Paul Keating and Sheridan Smith in Little Shop of Horrors.
Paul Keating and Sheridan Smith in Little Shop of Horrors.

The Menier Chocolate Factory production of Little Shop of Horrors, which has been playing in the West End's Duke of York's and the Ambassadors theatres for 26 weeks, will close on Sept. 8 prior to a U.K. tour in 2008.

Matthew White's production opened at the Chocolate Factory's Southwark venue on Nov. 29, 2006, and transferred to the West End's Duke of York's Theatre on March 12, following previews from March 6. The musical later transferred to the Ambassadors Theatre, where it currently resides.

The West End run features actor, comedian and impressionist Alistair McGowan, who took over from Jasper Brittain in the role of the sadistic dentist. Sheridan Smith plays the lovelorn flower shop assistant Audrey, and Paul Keating (Tommy, Don Carlos, Closer to Heaven) is her nerdy co-worker Seymour.

Smith is best known for her appearances in British television sitcoms andhas also featured in the Open Air Theatre productions of The Taming of the Shrew and A Midsummer Night's Dream.

The cast also includes Barry James, who played Seymour in the 1983 West End version at the Comedy theatre. This time James plays the role of Mushnik.



But the star of show is Audrey II, Seymour's all-dancing, eating and singing (voice Mike McShane) carnivorous plant. The plant, which gets progressively bigger throughout the show until it dominates the stage, was created by designer David Farley, realized by animatronic pioneers ARTEM and operated by puppeteer Andy Heath.

The 1982 musical by Alan Menken (music) and the late Howard Ashman (book and lyrics) glories in the triple genres of cult, spoof and horror.

Ashman's book is based on Roger Corman's 1960 movie "The Little Shop of Horrors," in which floral shop assistant Seymour discovers an exotic plant with a ravenous appetite for blood.

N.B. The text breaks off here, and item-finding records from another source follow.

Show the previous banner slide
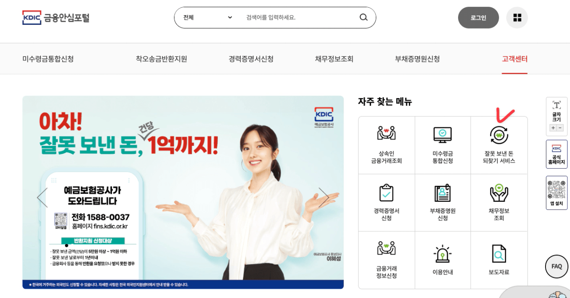The image size is (570, 298). 42,197
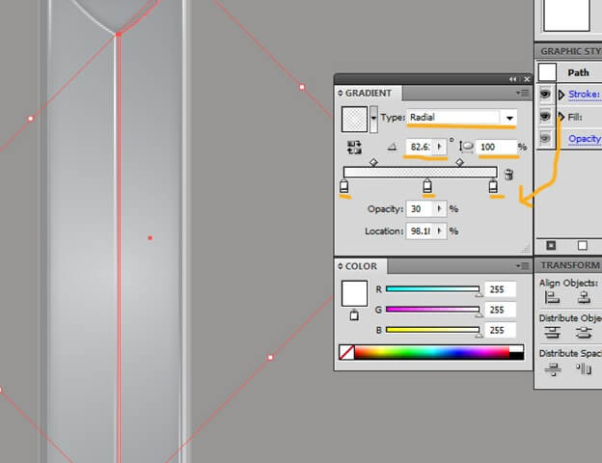This screenshot has height=463, width=602.
Task: Click vertical distribute center icon
Action: [583, 334]
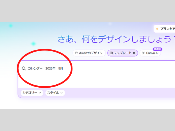
Task: Click the folder icon beside あなたのデザイン
Action: point(77,53)
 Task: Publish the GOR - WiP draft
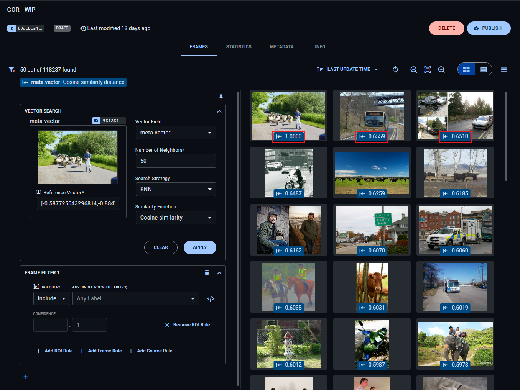pos(489,28)
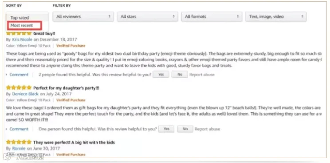Open the All reviewers filter dropdown
This screenshot has width=330, height=163.
point(83,16)
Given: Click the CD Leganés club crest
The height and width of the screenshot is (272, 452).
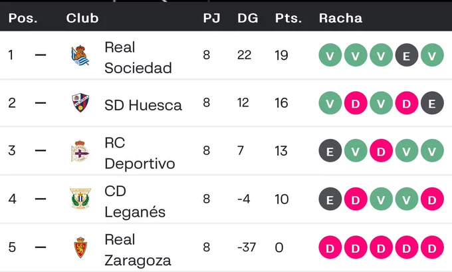Looking at the screenshot, I should pyautogui.click(x=80, y=199).
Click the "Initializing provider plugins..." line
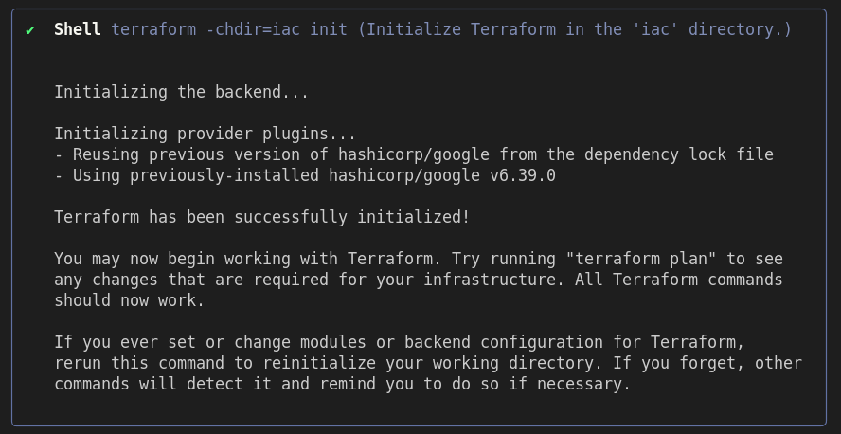The width and height of the screenshot is (841, 434). (x=205, y=134)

Speaking to Playbill.com recently, Menken recounted how he and Ashman came up with the idea to kill the dentist without turning their hero Seymour into a murderer.

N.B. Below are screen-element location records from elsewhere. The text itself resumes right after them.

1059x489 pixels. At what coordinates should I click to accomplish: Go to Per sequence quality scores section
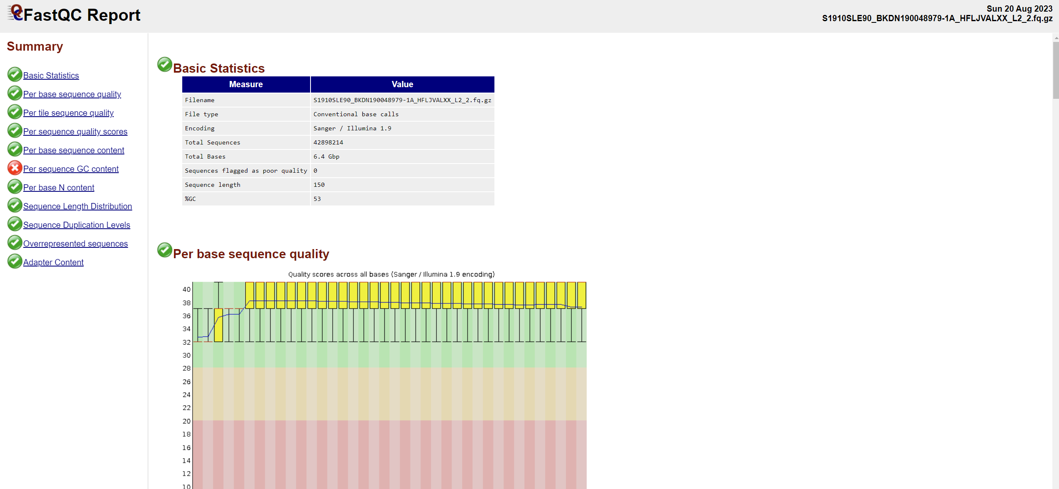[x=75, y=132]
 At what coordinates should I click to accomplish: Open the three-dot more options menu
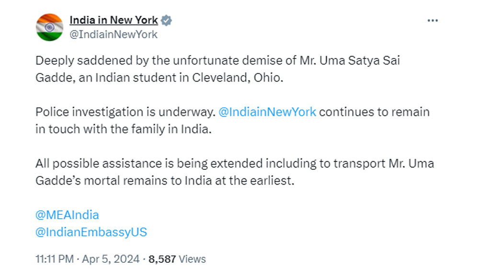point(433,21)
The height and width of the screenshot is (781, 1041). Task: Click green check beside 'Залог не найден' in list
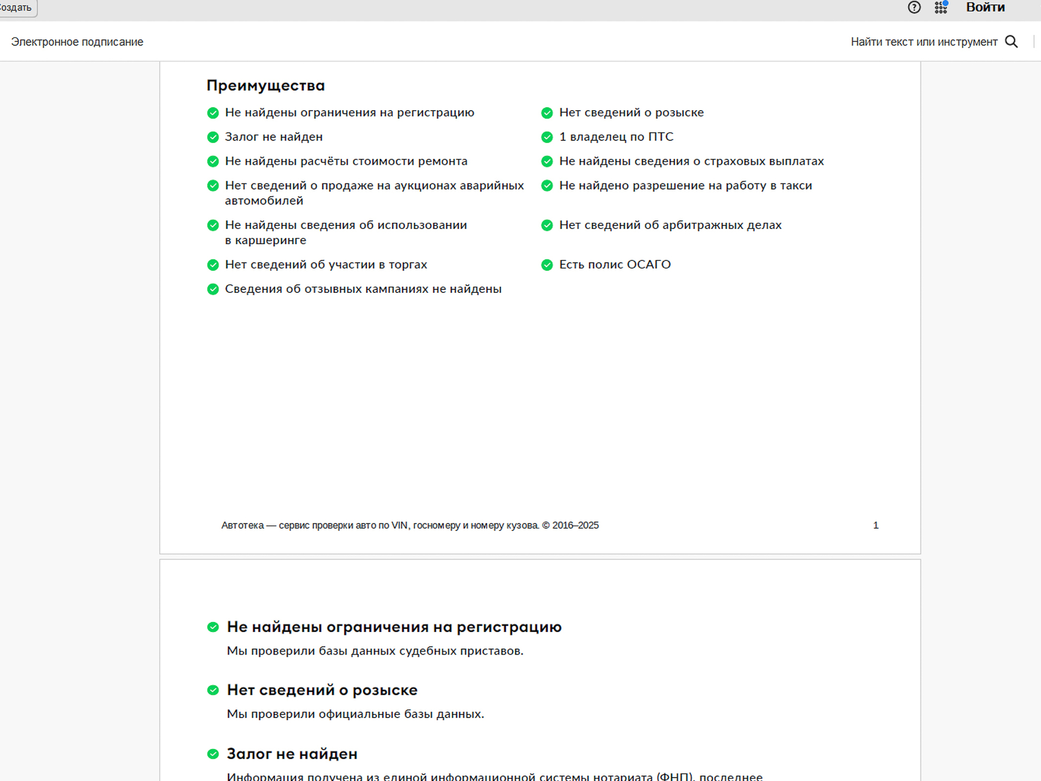tap(213, 137)
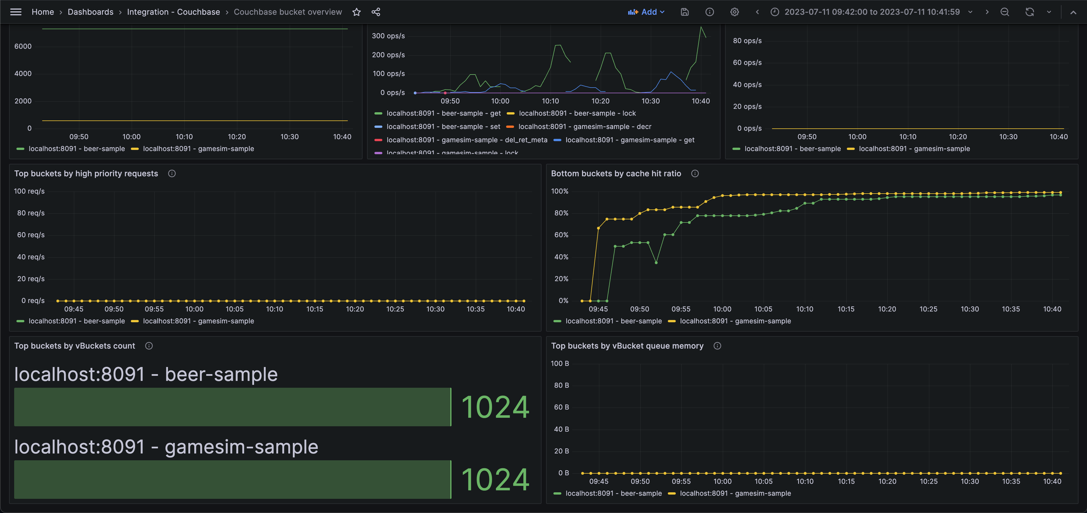Refresh the dashboard now
Viewport: 1087px width, 513px height.
pos(1029,12)
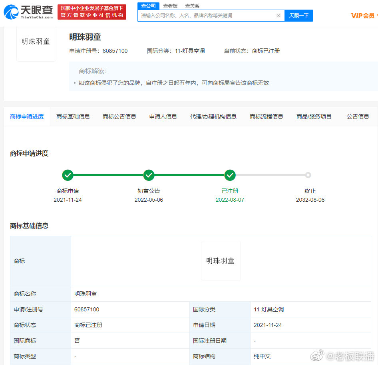Click the red 官方备案企业征信机构 banner
378x365 pixels.
click(92, 12)
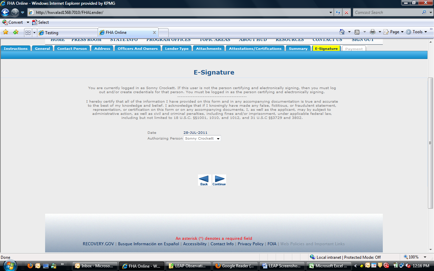Viewport: 434px width, 271px height.
Task: Click the Quick Tabs grid icon
Action: pos(28,33)
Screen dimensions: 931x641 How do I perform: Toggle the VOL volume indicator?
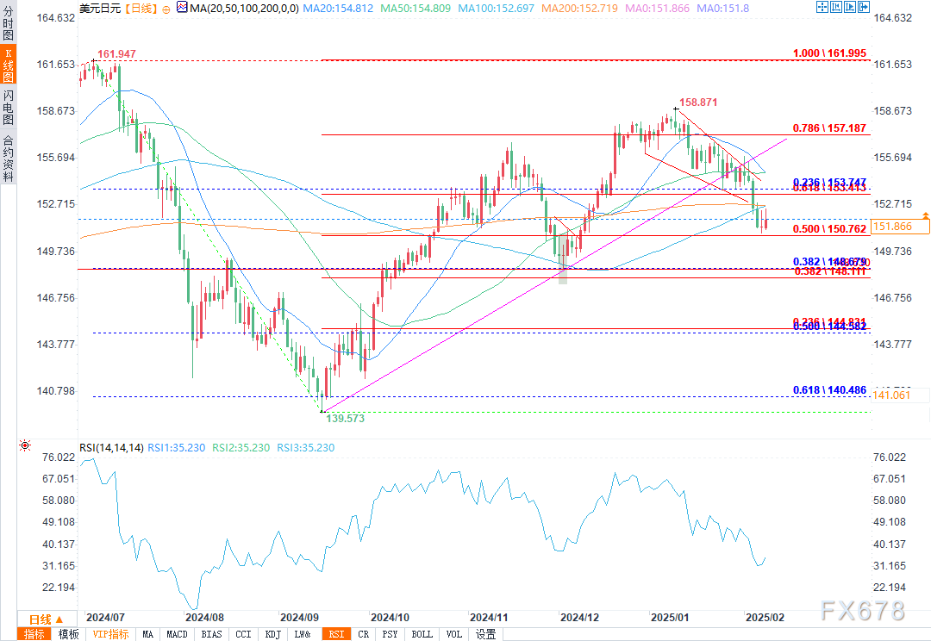point(453,634)
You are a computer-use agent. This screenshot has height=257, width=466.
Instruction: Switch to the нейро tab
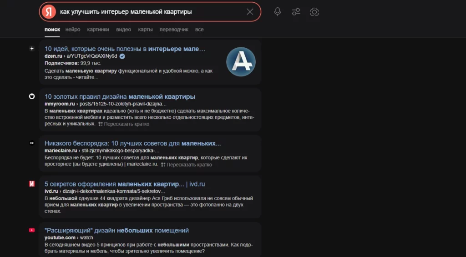point(73,30)
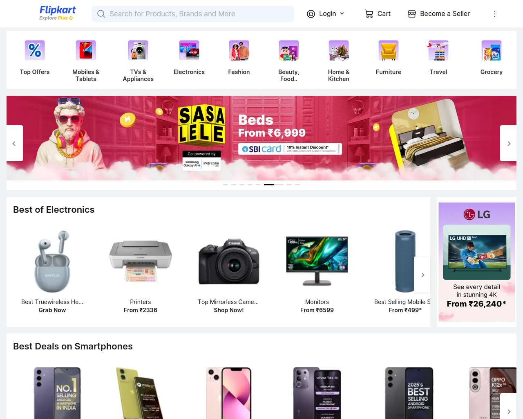Open Monitors From ₹6599 deal
523x419 pixels.
pyautogui.click(x=317, y=273)
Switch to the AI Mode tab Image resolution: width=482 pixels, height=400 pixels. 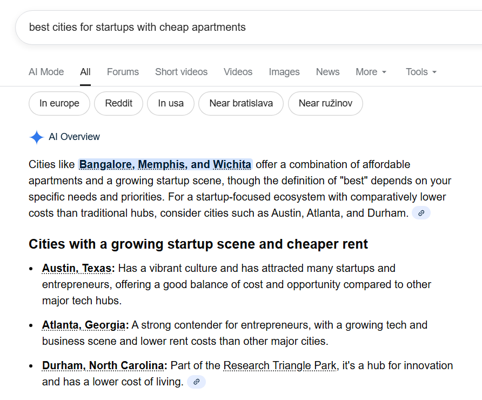pyautogui.click(x=46, y=71)
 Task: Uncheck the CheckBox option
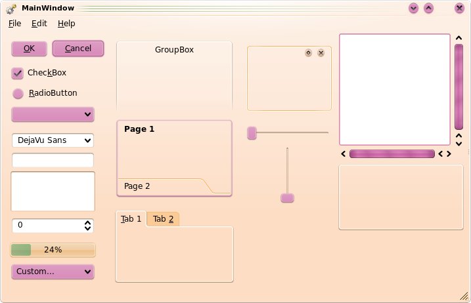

"My father Norman, now 86, was and is a dentist, and a leading proponent in the safe use of nitrous oxide," said Menken.

"I said to Howard, 'How about the dentist really likes nitrous oxide? Except, instead of giving it to his patients to kill the pain, he takes it himself to enjoy torturing them, and he overdoses.' Howard thought that was great. It was one of the few times that I made a suggestion and Howard went, 'That's great!' I felt very proud."

When they heard about the idea, Menken's parents were not so proud. "How would you feel if you spent your life promoting the safe use of nitrous oxide and your son wrote this?" asked Menken's mother Judy. All was forgiven when the Little Shop of Horrors became a smash hit.

The cast for the U.K. tour of the show has yet to be announced.

The original production of Little Shop of Horrors opened at the old WPA Theatre in Chelsea and then transferred to the Orpheum Theatre in 1982, where it stayed for 2,209 performances. Ashman, who died on March 14, 1991, directed the piece. Edie Cowan was choreographer. The musical, which boasts such tunes as "Suddenly Seymour," "Downtown" and "Somewhere That's Green," was made into a 1986 film starring Ellen Greene as Audrey, Rick Moranis as Seymour, Vincent Gardenia as Mushnik and Steve Martin as Orin, the dentist.